=== Exercises ===
1. Print the full passage about Berlioz's work as an Exhibition juror, identical to the original.
2. In the records, render the lines from the one containing "Screen dimensions: 1060x826" through the one containing "tap(487, 117)" as a Markdown table with the columns Row and Line, omitting blank lines.

=== Quoted passage ===

........

The day before yesterday Halévy, who has relatives with interests in Pleyel’s business, wanted us to state that we had placed Pleyel hors concours because he is too far above the others, when the exact opposite is the truth. To get the others to share my views I had to speak out vigorously against this strange proposal, and Fétis was the only one to give me support. In the end justice and commonsense prevailed.
« That is what happens, Halévy was saying naïvely, when you audition instruments without knowing who made them! »
This is putting a spanner in the works of many, but everyone supports our view. […]

    Finally, to the composer Camille-Marie Stamaty (CG no. 2029bis, late September):

[…] I would now be [at St Valéry en Caux] if the Jury of the Exhibition had not reduced me to slavery. We have auditioned 387 pianos, at least 400 brass instruments, without counting loads of flutes, bundles [fagots] of oboes and other bundles that are still commonly referred to as bassoons [a play on the German word for bassoon, Fagott], and bleating flocks of melodiums and harmoniums; we are now exposed to the wind of organs and of calumny. We will have suffered torment for two months, and that is the only recompense we will receive. […]

    With the completion of his work as juror Berlioz may have imagined that his participation in the Exhibition was at an end. But late in the day there was a new development: Berlioz was asked by Prince Napoleon to organise three large concerts as well, as he writes to his sister Adèle the following month (CG no. 2035, 21 October):

[…] I am taking advantage of a moment of leisure to write to you; I will not enjoy any for a long time to come. Prince Napoleon summoned me yesterday and suggested that I take charge of the organisation and direction of a concert of Babylonian proportions which is to take place at the Palais de l’Exposition on 15 November, the day of the distribution of prizes by the Emperor. I asked that I should be given enough time; it involves an orchestra of 1000 musicians, and the Prince then called all the staff of the Imperial Commission to decide on the spot on the main questions, and this done said to them: « Gentlemen, you see that M. Berlioz is kind enough to take charge of this vast undertaking; we are therefore all agreed that as far as the music is concerned everyone here is under his orders. »

........

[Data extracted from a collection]
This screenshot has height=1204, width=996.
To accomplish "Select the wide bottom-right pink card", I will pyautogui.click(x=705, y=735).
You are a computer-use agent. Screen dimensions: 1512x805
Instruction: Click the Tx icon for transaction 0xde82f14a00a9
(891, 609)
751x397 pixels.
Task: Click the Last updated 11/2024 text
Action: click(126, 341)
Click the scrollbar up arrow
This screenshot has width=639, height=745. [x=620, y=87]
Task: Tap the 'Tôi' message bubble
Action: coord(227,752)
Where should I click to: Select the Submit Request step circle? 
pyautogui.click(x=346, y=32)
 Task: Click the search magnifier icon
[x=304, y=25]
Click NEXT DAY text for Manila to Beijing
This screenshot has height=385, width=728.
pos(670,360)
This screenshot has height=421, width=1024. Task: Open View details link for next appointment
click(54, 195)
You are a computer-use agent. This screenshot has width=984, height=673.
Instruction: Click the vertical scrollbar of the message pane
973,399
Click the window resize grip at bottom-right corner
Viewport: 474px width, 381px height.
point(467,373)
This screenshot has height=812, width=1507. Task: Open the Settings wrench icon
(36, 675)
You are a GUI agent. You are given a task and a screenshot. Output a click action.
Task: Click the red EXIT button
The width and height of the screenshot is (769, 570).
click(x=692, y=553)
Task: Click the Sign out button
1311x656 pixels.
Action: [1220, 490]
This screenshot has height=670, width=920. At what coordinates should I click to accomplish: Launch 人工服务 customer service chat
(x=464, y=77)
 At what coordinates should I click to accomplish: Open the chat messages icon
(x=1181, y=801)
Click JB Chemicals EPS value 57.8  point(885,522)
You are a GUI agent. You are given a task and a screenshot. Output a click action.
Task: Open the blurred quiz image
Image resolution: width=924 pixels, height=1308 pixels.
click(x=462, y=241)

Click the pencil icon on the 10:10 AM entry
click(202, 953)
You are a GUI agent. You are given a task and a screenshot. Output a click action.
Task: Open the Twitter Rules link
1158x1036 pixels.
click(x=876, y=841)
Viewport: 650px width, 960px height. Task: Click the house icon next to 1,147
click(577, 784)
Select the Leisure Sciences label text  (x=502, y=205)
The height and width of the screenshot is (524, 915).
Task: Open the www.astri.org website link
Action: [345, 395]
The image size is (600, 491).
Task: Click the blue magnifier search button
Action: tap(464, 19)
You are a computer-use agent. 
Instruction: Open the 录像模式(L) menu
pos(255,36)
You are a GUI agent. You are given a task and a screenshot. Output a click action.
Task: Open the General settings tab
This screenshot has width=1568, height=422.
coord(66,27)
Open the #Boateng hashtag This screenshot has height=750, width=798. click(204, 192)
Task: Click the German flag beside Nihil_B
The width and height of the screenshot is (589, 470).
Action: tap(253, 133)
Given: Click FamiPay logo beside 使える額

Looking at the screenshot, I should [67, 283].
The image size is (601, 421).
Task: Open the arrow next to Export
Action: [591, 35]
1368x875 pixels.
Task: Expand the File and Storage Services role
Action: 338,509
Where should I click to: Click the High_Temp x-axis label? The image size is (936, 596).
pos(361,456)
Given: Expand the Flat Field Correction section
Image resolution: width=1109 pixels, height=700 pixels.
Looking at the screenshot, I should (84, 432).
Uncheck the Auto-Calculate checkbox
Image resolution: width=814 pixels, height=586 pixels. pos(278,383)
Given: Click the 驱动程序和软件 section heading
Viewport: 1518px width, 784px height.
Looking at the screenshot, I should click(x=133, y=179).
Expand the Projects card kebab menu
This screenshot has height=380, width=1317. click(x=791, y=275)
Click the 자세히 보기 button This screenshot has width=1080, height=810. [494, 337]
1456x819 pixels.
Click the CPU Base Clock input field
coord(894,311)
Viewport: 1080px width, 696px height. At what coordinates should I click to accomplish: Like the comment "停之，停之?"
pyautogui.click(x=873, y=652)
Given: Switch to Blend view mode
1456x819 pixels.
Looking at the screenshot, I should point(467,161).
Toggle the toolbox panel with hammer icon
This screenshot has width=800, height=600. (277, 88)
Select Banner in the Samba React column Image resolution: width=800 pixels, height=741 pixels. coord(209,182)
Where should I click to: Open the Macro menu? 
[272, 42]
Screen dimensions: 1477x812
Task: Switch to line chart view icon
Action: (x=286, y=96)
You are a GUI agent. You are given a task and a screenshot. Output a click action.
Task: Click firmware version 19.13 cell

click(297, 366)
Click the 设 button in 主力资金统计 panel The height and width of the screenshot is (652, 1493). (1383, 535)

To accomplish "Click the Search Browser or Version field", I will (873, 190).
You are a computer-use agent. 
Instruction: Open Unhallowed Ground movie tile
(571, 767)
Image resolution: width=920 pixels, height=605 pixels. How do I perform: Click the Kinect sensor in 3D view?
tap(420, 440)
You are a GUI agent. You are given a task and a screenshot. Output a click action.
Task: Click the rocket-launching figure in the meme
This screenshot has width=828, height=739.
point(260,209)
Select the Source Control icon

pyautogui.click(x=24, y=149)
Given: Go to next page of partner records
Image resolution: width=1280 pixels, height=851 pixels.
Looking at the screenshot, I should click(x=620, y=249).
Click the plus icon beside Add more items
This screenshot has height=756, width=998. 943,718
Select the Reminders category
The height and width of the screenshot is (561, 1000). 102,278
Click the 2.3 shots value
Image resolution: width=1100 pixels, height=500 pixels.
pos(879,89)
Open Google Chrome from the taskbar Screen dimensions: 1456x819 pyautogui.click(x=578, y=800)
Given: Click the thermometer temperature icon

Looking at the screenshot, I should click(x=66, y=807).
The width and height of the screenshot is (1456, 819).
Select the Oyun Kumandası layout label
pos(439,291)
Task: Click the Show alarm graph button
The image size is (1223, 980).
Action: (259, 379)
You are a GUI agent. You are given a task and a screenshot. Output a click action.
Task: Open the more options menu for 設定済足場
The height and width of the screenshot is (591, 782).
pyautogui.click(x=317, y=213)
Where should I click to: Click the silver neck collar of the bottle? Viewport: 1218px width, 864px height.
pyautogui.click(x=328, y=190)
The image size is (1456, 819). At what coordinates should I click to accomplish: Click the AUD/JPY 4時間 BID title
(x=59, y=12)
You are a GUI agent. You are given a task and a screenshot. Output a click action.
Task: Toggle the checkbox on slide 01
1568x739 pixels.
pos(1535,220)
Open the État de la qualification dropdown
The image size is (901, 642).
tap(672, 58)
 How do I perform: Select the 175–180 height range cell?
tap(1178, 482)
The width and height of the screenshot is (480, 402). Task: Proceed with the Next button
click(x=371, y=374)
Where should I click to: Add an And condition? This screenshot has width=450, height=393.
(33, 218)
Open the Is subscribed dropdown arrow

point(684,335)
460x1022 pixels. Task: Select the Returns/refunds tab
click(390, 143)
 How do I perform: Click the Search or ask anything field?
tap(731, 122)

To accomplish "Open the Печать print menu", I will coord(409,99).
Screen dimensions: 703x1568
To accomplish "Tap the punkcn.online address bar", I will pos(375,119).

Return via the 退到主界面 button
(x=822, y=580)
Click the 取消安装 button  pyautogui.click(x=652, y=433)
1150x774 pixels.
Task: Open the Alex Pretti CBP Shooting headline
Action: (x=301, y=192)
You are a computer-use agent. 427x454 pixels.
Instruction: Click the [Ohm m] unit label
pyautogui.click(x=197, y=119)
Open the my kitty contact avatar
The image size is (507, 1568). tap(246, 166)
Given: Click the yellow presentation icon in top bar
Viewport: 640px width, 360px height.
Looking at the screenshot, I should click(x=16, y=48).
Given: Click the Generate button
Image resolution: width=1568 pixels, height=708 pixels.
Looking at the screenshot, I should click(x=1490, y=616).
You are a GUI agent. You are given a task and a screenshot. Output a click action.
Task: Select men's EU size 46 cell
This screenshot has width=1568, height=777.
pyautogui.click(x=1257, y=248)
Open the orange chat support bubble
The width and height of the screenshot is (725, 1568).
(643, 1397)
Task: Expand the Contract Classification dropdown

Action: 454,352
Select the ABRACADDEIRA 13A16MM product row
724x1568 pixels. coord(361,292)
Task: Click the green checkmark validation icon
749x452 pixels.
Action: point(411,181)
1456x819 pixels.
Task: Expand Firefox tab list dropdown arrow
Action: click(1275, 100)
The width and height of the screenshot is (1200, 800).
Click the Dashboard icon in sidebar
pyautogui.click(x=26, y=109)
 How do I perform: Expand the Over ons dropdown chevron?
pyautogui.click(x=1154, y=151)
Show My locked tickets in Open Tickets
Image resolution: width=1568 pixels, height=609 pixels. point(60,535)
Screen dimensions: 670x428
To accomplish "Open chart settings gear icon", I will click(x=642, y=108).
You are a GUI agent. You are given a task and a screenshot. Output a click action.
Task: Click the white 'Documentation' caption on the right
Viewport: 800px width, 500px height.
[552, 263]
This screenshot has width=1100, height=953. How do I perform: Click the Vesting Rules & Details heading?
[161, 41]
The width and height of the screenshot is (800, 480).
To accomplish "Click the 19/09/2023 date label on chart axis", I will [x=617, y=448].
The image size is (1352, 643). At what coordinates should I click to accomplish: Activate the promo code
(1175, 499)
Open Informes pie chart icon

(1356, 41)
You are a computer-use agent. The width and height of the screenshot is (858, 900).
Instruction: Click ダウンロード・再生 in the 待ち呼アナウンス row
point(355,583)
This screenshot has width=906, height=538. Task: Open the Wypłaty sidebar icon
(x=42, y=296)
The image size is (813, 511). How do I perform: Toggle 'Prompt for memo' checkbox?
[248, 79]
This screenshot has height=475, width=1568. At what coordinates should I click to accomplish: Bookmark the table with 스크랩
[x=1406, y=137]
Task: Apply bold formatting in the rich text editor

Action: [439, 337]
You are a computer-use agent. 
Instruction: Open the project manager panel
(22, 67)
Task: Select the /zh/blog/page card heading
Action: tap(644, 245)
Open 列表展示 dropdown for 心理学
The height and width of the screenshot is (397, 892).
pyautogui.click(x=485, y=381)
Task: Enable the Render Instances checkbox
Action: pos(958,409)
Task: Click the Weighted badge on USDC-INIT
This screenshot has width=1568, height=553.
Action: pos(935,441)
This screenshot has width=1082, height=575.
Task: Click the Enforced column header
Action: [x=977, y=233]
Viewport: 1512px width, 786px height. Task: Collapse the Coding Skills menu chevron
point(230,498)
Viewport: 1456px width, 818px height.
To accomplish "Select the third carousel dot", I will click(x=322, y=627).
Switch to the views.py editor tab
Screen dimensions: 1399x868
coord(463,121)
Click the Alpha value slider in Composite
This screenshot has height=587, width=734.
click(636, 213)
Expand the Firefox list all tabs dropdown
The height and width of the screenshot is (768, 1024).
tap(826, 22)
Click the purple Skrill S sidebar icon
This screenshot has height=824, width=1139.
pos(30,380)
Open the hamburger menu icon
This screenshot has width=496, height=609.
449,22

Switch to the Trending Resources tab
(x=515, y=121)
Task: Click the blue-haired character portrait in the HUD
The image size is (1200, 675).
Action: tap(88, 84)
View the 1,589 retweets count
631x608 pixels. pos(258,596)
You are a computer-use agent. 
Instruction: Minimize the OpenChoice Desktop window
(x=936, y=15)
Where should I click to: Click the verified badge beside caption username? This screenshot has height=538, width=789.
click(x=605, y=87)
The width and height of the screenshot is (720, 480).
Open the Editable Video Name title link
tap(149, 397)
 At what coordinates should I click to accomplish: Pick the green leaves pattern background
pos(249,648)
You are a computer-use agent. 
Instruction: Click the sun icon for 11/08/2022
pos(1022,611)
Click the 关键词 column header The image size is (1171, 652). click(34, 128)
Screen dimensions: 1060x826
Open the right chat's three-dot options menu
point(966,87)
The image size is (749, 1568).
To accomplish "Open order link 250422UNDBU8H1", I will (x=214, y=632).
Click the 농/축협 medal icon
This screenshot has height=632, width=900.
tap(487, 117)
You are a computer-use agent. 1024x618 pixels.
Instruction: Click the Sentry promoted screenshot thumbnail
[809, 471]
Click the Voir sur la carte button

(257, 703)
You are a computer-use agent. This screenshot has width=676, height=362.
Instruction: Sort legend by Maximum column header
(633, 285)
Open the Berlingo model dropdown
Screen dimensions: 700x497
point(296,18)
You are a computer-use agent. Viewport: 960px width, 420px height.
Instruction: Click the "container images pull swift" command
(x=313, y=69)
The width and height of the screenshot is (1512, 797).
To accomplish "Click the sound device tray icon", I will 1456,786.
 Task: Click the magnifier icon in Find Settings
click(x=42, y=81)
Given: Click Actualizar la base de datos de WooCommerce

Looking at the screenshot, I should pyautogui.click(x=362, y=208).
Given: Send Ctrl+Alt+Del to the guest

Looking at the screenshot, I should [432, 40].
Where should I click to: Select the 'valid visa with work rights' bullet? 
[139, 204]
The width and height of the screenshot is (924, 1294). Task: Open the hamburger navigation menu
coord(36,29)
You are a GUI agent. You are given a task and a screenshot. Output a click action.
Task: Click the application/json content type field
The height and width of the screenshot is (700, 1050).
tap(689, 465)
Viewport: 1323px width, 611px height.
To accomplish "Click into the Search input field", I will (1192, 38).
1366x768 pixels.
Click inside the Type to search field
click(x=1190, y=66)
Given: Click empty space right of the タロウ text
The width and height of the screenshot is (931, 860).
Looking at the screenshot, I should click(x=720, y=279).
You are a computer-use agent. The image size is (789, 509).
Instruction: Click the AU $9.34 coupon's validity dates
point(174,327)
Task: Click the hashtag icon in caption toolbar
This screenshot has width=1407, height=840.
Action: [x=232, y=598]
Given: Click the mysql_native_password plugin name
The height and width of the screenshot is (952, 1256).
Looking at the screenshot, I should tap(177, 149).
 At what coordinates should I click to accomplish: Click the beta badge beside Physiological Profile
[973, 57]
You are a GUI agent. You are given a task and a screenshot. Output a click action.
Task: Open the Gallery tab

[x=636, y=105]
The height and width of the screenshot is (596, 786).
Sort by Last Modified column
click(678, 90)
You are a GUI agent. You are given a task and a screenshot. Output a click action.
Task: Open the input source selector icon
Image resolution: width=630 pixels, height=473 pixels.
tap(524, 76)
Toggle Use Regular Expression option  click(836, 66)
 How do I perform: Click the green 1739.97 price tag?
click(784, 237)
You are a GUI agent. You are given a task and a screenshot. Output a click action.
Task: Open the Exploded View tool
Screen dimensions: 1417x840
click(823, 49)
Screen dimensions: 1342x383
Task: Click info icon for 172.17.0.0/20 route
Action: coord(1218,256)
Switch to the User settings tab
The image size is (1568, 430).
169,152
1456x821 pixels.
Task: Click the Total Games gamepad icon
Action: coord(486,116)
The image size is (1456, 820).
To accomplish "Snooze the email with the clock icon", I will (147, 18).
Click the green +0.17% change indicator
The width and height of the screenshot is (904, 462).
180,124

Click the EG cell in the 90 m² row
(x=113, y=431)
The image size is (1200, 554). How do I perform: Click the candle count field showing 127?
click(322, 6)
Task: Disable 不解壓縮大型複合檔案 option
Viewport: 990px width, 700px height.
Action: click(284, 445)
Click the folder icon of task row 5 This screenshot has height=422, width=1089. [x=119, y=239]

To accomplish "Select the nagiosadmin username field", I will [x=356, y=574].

........

=== Solved tasks ===
1.
The day before yesterday Halévy, who has relatives with interests in Pleyel’s business, wanted us to state that we had placed Pleyel hors concours because he is too far above the others, when the exact opposite is the truth. To get the others to share my views I had to speak out vigorously against this strange proposal, and Fétis was the only one to give me support. In the end justice and commonsense prevailed.
« That is what happens, Halévy was saying naïvely, when you audition instruments without knowing who made them! »
This is putting a spanner in the works of many, but everyone supports our view. […]

    Finally, to the composer Camille-Marie Stamaty (CG no. 2029bis, late September):

[…] I would now be [at St Valéry en Caux] if the Jury of the Exhibition had not reduced me to slavery. We have auditioned 387 pianos, at least 400 brass instruments, without counting loads of flutes, bundles [fagots] of oboes and other bundles that are still commonly referred to as bassoons [a play on the German word for bassoon, Fagott], and bleating flocks of melodiums and harmoniums; we are now exposed to the wind of organs and of calumny. We will have suffered torment for two months, and that is the only recompense we will receive. […]

    With the completion of his work as juror Berlioz may have imagined that his participation in the Exhibition was at an end. But late in the day there was a new development: Berlioz was asked by Prince Napoleon to organise three large concerts as well, as he writes to his sister Adèle the following month (CG no. 2035, 21 October):

[…] I am taking advantage of a moment of leisure to write to you; I will not enjoy any for a long time to come. Prince Napoleon summoned me yesterday and suggested that I take charge of the organisation and direction of a concert of Babylonian proportions which is to take place at the Palais de l’Exposition on 15 November, the day of the distribution of prizes by the Emperor. I asked that I should be given enough time; it involves an orchestra of 1000 musicians, and the Prince then called all the staff of the Imperial Commission to decide on the spot on the main questions, and this done said to them: « Gentlemen, you see that M. Berlioz is kind enough to take charge of this vast undertaking; we are therefore all agreed that as far as the music is concerned everyone here is under his orders. »

2.
| Row | Line |
|---|---|
| 1 | Screen dimensions: 1060x826 |
| 2 | Open the right chat's three-dot options menu |
| 3 | point(966,87) |
| 4 | The image size is (749, 1568). |
| 5 | To accomplish "Open order link 250422UNDBU8H1", I will (x=214, y=632). |
| 6 | Click the 농/축협 medal icon |
| 7 | This screenshot has height=632, width=900. |
| 8 | tap(487, 117) |